Nick Shirley Congressional Gold Medal Act
Summary
What This Bill Does
The Nick Shirley Congressional Gold Medal Act is a congressional-honors bill with a funding mechanism. Congress makes findings about Nick Shirley's December 26, 2025 investigative post concerning alleged fraud in Minnesota and says federal funding to fraudulent businesses was halted. The bill directs congressional leadership to arrange presentation of a gold medal to Nick Shirley for investigative journalism uncovering waste, fraud, and abuse against taxpayers. The Treasury Secretary must strike the medal with suitable emblems, devices, and inscriptions. The bill authorizes duplicate bronze medals for sale, charges medal costs to the United States Mint Public Enterprise Fund, and deposits sale proceeds back into that fund.
Who Benefits and How
Nick Shirley benefits directly from congressional recognition and the public status of a Congressional Gold Medal. Taxpayer watchdog audiences benefit from Congress elevating alleged waste, fraud, and abuse as a public-accountability issue. The United States Mint can recover some costs if duplicate bronze medals are sold to collectors or the public.
Who Bears the Burden and How
The Treasury Secretary and United States Mint staff must design, strike, and finance the gold medal. The United States Mint Public Enterprise Fund bears the upfront cost of the medal. Congressional leadership must arrange the presentation ceremony, and federal staff must administer duplicate bronze medal sales and deposits.
Key Provisions
- Recognizes Nick Shirley with a Congressional Gold Medal for investigative journalism described as uncovering waste, fraud, and abuse.
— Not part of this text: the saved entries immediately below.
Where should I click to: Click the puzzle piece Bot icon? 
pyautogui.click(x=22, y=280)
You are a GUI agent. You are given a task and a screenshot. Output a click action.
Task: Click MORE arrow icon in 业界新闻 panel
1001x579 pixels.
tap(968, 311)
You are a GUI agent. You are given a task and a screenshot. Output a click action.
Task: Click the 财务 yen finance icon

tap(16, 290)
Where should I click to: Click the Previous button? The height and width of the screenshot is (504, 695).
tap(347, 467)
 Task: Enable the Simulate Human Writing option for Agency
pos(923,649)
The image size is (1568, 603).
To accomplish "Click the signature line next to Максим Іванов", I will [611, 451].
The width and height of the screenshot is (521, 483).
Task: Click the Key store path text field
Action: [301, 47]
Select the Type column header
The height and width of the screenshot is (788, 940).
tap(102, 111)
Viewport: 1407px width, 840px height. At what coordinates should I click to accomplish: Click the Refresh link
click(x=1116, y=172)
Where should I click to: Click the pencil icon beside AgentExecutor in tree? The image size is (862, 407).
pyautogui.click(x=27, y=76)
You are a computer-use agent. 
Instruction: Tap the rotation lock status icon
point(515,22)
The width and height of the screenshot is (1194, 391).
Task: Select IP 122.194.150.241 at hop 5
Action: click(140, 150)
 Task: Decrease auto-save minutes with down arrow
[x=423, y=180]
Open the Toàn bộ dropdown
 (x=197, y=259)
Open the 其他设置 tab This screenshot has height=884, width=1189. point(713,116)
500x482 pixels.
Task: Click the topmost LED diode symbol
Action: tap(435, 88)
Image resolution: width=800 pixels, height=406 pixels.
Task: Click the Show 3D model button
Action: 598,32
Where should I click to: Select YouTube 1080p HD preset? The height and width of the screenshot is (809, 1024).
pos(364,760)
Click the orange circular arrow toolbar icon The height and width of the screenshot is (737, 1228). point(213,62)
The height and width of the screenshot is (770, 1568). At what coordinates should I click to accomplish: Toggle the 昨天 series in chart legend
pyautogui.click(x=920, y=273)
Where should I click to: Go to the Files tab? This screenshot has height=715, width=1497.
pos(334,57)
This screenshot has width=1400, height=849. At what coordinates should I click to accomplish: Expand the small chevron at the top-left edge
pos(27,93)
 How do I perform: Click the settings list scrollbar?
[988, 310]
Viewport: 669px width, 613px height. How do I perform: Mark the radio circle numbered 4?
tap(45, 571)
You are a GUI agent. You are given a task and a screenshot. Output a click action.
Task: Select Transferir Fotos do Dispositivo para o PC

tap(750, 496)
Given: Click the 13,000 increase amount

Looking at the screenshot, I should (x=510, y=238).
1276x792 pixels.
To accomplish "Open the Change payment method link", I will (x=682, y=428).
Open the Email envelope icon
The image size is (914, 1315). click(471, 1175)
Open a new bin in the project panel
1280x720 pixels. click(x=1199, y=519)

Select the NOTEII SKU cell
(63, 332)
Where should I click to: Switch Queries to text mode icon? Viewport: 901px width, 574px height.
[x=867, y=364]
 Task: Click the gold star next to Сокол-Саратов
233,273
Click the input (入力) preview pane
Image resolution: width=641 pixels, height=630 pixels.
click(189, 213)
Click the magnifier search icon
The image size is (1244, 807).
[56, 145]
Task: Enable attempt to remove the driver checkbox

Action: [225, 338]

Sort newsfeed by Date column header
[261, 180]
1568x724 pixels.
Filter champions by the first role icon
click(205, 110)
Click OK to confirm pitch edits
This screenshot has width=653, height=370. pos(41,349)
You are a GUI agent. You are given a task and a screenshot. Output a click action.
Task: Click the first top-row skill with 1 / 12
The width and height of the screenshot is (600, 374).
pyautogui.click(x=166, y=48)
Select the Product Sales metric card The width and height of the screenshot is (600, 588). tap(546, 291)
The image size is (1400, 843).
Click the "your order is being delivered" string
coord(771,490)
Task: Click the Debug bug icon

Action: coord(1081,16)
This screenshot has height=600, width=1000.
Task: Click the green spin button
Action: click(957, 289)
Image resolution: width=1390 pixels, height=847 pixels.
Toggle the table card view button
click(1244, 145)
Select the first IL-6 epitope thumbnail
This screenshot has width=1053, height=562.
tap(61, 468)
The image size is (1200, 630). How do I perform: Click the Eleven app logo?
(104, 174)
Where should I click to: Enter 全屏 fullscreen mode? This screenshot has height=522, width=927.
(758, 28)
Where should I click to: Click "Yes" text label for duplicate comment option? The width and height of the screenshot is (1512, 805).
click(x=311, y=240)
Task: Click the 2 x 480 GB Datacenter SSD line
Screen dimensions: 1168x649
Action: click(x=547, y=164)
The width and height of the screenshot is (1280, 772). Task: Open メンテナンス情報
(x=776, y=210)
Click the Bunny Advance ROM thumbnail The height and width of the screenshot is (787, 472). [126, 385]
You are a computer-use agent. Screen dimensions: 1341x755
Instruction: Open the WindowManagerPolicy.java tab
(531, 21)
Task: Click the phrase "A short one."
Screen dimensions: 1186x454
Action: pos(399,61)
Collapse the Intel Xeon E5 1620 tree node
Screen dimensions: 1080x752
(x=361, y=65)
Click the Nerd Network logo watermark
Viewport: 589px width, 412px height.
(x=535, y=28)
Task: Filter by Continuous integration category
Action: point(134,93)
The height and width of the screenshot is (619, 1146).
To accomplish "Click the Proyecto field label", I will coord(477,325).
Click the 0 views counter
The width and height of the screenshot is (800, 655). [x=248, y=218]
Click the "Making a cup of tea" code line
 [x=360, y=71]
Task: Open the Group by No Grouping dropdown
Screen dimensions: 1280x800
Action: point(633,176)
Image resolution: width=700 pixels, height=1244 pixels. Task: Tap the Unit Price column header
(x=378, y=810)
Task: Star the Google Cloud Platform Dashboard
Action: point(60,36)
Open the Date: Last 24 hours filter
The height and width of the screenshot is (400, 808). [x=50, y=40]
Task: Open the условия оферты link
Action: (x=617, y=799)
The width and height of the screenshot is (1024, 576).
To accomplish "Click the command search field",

- Directs the Speaker and Senate President pro tempore to arrange the medal presentation.
- Requires the Treasury Secretary to strike a gold medal with suitable design features.
- Authorizes the United States Mint Public Enterprise Fund to pay medal costs.
- Requires proceeds from duplicate bronze medal sales to return to the Mint fund.
Evidence Chain:
This summary is generated from the full bill text using AI analysis. Expand "Detailed Analysis" below for identified beneficiaries/burden bearers with clause-level evidence links.
At a Glance
What This Bill Does
Awards a Congressional Gold Medal to Nick Shirley for investigative journalism described by Congress as exposing waste, fraud, and abuse against taxpayers, authorizes the Treasury Secretary to strike the medal, and pays medal costs from the United States Mint Public Enterprise Fund with duplicate bronze sale proceeds returned to that fund.
Key Policy Areas
Government
Primary Purpose
Awards a Congressional Gold Medal to Nick Shirley for investigative journalism described by Congress as exposing waste, fraud, and abuse against taxpayers, authorizes the Treasury Secretary to strike the medal, and pays medal costs from the United States Mint Public Enterprise Fund with duplicate bronze sale proceeds returned to that fund.
Policy Domains
Substantive provisions
Identified Gains
- Nick Shirley
- Taxpayer watchdog audiences
- United States Mint collectors
- Congressional recognition programs
Identified Costs
- Treasury Secretary medal staff
- United States Mint Public Enterprise Fund
- Congressional leadership offices
- Federal taxpayers
Sponsors
Legislative Progress
In CommitteeMr. Crane introduced the following bill; which was referred to …
Referred to the House Committee on Financial Services.
Introduced in House
Stakeholder Effects
cui bono?How this legislation distributes effects. Mention counts reflect frequency, not effect magnitude.
Congressional leadership offices, Treasury Secretary medal staff, United States Mint Public Enterprise Fund
Bill Structure & Actor Mappings
Who is "The Secretary" in each section?
We use a combination of our own taxonomy and classification in addition to large language models to assess meaning and potential beneficiaries. High confidence means strong textual evidence. Always verify with the original bill text.